## Dataset entries
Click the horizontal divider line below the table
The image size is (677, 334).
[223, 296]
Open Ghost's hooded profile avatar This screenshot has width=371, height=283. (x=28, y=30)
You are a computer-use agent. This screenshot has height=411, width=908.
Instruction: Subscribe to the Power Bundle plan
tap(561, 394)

==

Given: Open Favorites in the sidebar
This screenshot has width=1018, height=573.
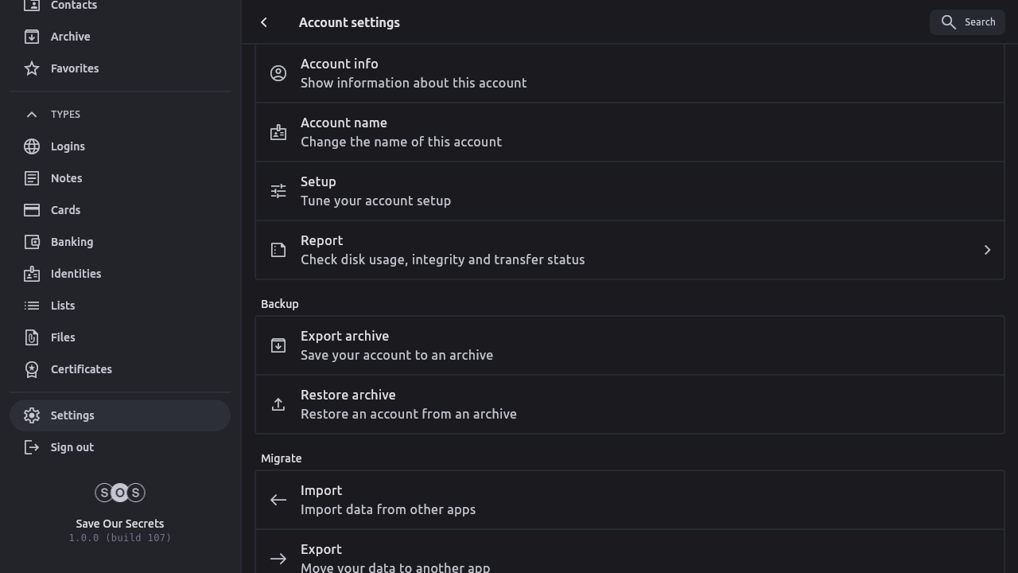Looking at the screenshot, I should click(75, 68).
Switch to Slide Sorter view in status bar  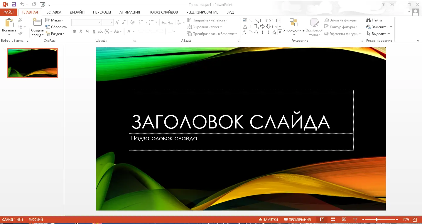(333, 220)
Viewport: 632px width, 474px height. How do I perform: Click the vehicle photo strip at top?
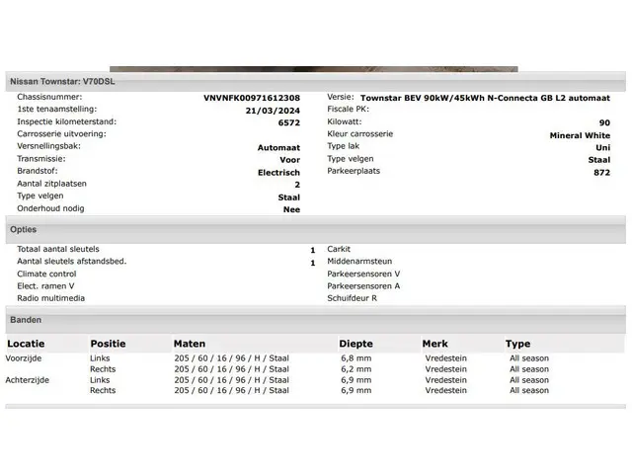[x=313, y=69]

---

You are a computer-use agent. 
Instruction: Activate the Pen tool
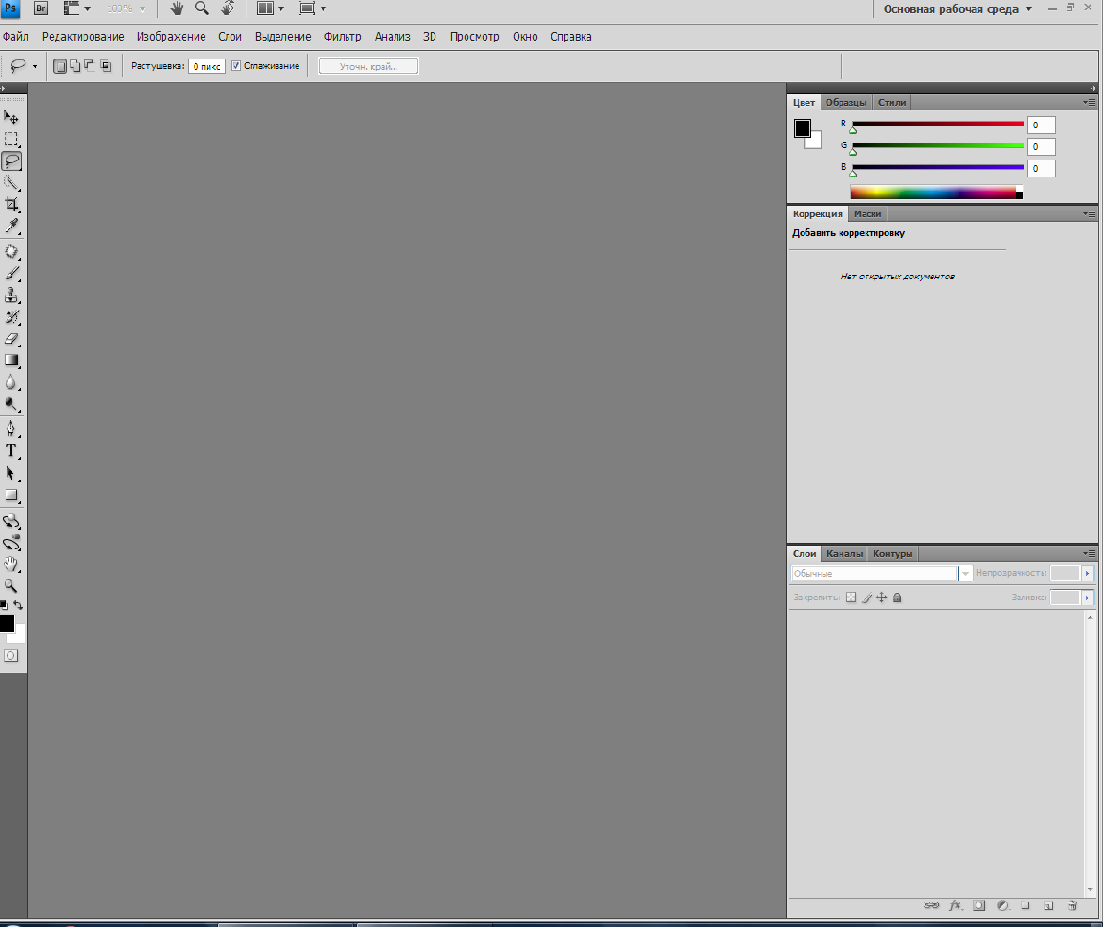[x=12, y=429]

## Exercise prompt
Your answer should be each line from the entries that includes the string "Open".

## Output of the task
Open Ghost's hooded profile avatar This screenshot has width=371, height=283. (x=28, y=30)
Given: Open Favorites in the sidebar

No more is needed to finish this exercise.